→ 課題:
下のページの内容に、次の1.〜3.が合っているか判断してください。それぞれ「はい」か「いいえ」で答え、決め手となる本文の言葉をそのまま引用すること。
1. 夫婦は秋田からフェリーで北海道へ渡った。
2. 愛国駅は国内外の観光客で大賑わいだった。
3. シンと出会ったのは1987年のアメリカだった。

60歳を越える夫婦がeバイクで日本一周する旅に出た。今年6月、神奈川県の自宅をスタート、関東と東北を走り秋田からフェリーで北海道へ。苫小牧から最北端、その後旭川、網走、弟子屈、知床半島、根室、釧路と時計回りで走り、帯広までやって来た。
DAY58
今日から数日雨予報なので帯広からどのルートで日高山脈を越えるか悩んでいた。普通に考えれば国道274号なのだが、途中に日勝峠がある。雨の中、標高1000mの峠を越えるのはキツイし怖いということで、ヒロコからNGが出た。同じ理由で国道38号(狩勝峠)も×。そうなると襟裳岬経由になるのだが、かなり遠回りなる上、雨の黄金道路を走るのも大変そう。そこで野塚峠を越える国道236号が急浮上。峠も高くないし交通量も少ない、加えて大樹町に住む旧友に会えるということで国道236号ルートに落ち着いた。
帯広を出る朝、天気予報はよい方に裏切られ曇り空、わずかに青空まで見えている。それでも急激に変わる可能性もあるので、予定通り南へ向かった。最初に向かうのは『愛国駅』。50年前に“愛国駅から幸福駅行き”の切符が大ブームになった駅で、いまは廃線になっているが、改築された駅舎などが観光スポットとして人気になっている。
最初に訪れた愛国駅は人もいなくてシーンとしていたが、幸福駅は国内外の観光客で大賑わい。観光バスまでいる。駅の周辺は公園になっていて、ディーゼルカーやプラットホーム、駅舎などの前で楽しそうに記念写真を撮っている。小さな駅舎の壁には幸せを願うメッセージが壁から天井までびっしり。その数に圧倒される。
午後1時ごろ、大樹町に住む旅の旧友“シン”の家に到着。10年ぶりの再会を果たした。自転車で世界一周をしていたシンと出会ったのは1987年のオーストラリア。そのとき僕は原付バイクで旅をしていたのだが、同じ歳ということもあり大いに刺激を受けた。一緒にブッシュキャンプをしたり、出会った人の家に一緒に泊めてもらったこともあった。シンは大阪から数年前に北海道へ移住、現在はゲストハウスを自力で建設中。相変わらずの自由人。10年ぶりの再会、話題は尽きることがなかった。
宿泊地:北海道大樹町
走行距離:60.0km
総走行距離:2992.6km
DAY59
シンと彼女に見送られて出発。今日は天気予報の通り、朝から冷たい雨が降っている。大樹町の中心に入ると、セイコーマートでパンやチョコレート、ドリンクなど買い込む。町を出たら、山を越えた60km先にある浦河までお店がないので、多めにストック。食べ物は大切なエネルギー源だからね~
国道236号はしばらく畑や牧場が点在、視界も開けていたが、徐々に森が多くなり、上り坂も険しくなってくる。加えて雨足が激しくなってきた。峠道で雨は、まさに“泣きっ面にハチ”状態だが、嘆いても仕方がない。「大丈夫か?」「頑張れ~!」「疲れたら休憩するよ」「遅い方がアシストが使えるから、ゆっくりゆっくり……」「あと3キロで峠だぞ」とヘルメットのインカムで励まし合い、進んで行く。

→ 提供資料:
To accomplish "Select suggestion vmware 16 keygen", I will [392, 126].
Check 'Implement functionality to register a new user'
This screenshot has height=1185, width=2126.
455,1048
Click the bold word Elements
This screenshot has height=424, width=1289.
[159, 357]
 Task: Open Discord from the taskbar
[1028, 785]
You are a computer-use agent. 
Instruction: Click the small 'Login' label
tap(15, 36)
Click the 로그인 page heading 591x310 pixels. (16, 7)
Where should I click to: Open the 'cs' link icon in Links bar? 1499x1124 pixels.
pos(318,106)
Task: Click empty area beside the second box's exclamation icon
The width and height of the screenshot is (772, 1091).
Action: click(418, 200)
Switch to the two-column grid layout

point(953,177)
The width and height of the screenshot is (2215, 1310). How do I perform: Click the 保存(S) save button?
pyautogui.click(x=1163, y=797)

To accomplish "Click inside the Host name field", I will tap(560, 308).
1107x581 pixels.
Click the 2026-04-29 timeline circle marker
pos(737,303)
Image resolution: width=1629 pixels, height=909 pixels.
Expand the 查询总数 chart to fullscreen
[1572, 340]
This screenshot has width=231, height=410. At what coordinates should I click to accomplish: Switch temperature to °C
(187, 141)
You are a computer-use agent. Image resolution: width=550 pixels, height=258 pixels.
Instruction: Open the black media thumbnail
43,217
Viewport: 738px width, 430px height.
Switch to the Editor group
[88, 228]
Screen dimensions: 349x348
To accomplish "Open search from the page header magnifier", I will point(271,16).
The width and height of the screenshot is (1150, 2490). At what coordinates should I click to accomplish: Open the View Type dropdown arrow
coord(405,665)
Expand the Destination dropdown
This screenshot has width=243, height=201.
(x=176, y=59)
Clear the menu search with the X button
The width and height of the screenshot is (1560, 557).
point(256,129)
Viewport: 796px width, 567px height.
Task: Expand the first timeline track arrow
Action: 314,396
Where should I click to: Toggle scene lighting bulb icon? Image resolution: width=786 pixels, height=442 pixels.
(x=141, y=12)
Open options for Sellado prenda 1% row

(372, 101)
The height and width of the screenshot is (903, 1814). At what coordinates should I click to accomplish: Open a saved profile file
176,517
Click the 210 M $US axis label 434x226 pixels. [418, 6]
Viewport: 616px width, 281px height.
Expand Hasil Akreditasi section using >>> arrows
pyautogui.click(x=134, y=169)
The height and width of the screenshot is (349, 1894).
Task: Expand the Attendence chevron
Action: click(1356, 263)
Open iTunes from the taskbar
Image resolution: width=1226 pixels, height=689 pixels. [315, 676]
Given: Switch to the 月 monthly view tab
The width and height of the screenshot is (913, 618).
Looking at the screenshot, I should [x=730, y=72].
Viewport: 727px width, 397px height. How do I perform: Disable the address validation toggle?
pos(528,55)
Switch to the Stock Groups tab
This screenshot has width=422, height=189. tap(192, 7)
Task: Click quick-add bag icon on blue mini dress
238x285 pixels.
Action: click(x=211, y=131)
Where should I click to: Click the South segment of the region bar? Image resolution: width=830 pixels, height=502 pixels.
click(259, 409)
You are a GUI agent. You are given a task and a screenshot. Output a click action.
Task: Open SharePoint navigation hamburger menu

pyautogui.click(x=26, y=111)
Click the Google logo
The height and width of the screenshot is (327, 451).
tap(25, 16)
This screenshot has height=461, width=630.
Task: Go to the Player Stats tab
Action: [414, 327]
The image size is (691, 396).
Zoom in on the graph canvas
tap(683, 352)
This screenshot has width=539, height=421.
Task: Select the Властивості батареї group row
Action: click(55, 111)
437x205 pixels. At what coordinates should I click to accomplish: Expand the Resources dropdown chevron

→ 解答:
1. はい 「秋田からフェリーで北海道へ」
2. いいえ 「最初に訪れた愛国駅は人もいなくてシーンとしていた」
3. いいえ 「シンと出会ったのは1987年のオーストラリア」